Quais são os valores dessa classe batalhadora?

Em primeiro lugar, há que ficar bem claro que uma pesquisa sobre valores sociais profundos, como a que realizamos, não pode imaginar que esses valores sejam de fácil acesso e estejam na cabeça das pessoas de modo claro e óbvio.
Ao contrário, como diria Max Weber, a primeira necessidade dos seres humanos não é a de dizer a verdade --muito menos a verdade sobre si mesmos--, mas sim justificar e legitimar a vida que realmente levam.
Por conta disso, uma pesquisa de sociologia crítica é diferente de uma pesquisa meramente quantitativa.
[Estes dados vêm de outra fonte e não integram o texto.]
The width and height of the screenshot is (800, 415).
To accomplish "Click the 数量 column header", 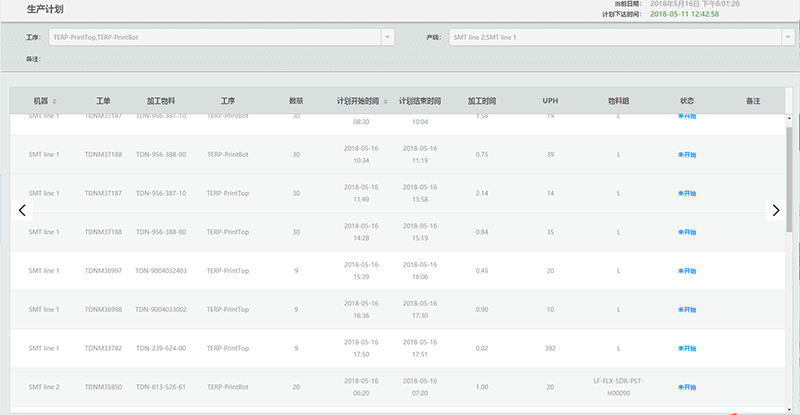I will (x=296, y=101).
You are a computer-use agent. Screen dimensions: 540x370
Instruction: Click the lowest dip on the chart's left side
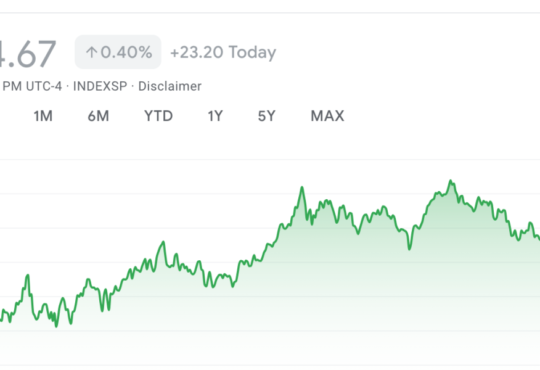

Nas pesquisas quantitativas podemos saber, por exemplo, em quem as pessoas vão votar ou que sabonete elas usam, precisamente porque suas autoimagens quase nunca estão em jogo nesse tipo de questão.
Quem se interessa em perceber os estímulos mais profundos da conduta social, ao contrário, tem que realizar um esforço interpretativo e hermenêutico que as pesquisas quantitativas comuns não fazem e perceber os valores na prática cotidiana efetiva da vida das pessoas.
Afinal, valores são aquilo que nos conduzem para um lado e não para outro da vida, mesmo que de modo pré-reflexivo ou inconsciente.
Nós optamos por analisar a vida no trabalho e na família de nossos informantes, de modo a retirar dessas esferas fundamentais os impulsos e estímulos práticos --os tais "valores" na nossa visão-- da conduta de vida.
Neste particular, o horizonte valorativo dos batalhadores pode ser mais bem percebido no confronto com os membros da ralé.
A principal diferença em relação aos excluídos e abandonados sociais é a constituição de uma ética articulada do trabalho duro.
Afinal, não basta querer trabalhar em qualquer área da vida. É necessário também poder trabalhar, ou seja, ter logrado incorporar (literalmente "tornar corpo", de modo pré-reflexivo e automático) os pressupostos emocionais e morais do trabalho produtivo no mercado competitivo.
O capitalismo atual pressupõe crescente incorporação de distintas formas de conhecimento e de capital cultural como porta de entrada em qualquer de seus setores competitivos.
Como esses pressupostos faltam por diversos motivos à ralé, esta é condenada aos trabalhos braçais ou com mínimo de conhecimento, servindo, portanto, de mão de obra barata para qualquer serviço duro, desvalorizado e pesado.
Esse não é o único horizonte dos batalhadores.
Os batalhadores são quase sempre vindos de famílias pobres, mas, no entanto, bem estruturadas, com os papéis de pais e filhos reciprocamente compreendidos, exemplos de perseverança na família e estímulo consequente --baseado em exemplos concretos-- para o estudo e para o trabalho.
Temos nas famílias dessa classe a incorporação e internalização efetiva da tríade disciplina, autocontrole e pensamento prospectivo que sempre está pressuposta tanto em qualquer processo de aprendizado na escola quanto em qualquer trabalho produtivo no mercado competitivo.
Sem disciplina e autocontrole é impossível, por exemplo, concentrar-se na escola --daí que os membros da ralé diziam repetidamente que "fitavam" o quadro negro por horas sem aprender.
Essa "virtude" não é natural, como pensa a classe média que universaliza indevidamente às outras classes suas virtudes e privilégios para depois culpar a vítima do abandono social, como se o abandono e a miséria fossem uma escolha.
Por outro lado, sem pensamento prospectivo --ou seja, a visão de que o futuro é mais importante do que o presente--, não existe sequer a possibilidade de condução racional da vida pela impossibilidade de cálculo e de planejamento e pela prisão no aqui e agora.
No caso dos batalhadores, a incorporação dessa economia emocional e moral mínima é duramente conquistada, às vezes no horizonte do aprendizado familiar, às vezes tardiamente, nas mais diversas formas de socialização religiosa.
Assim, ainda que falte a essa classe o acesso às formas mais valorizadas de capital cultural --monopólio das "verdadeiras" classes médias--, não lhes falta força de vontade, perseverança e confiança no futuro, apesar de todas as dificuldades.
Em um contexto minimamente favorável, como o que vivemos até agora, esse exército de batalhadores se mostra então disponível e atento à menor possibilidade de trabalho rentável e de melhoria das condições de vida por meio, por exemplo, do consumo de bens duráveis que antes lhes eram inatingíveis.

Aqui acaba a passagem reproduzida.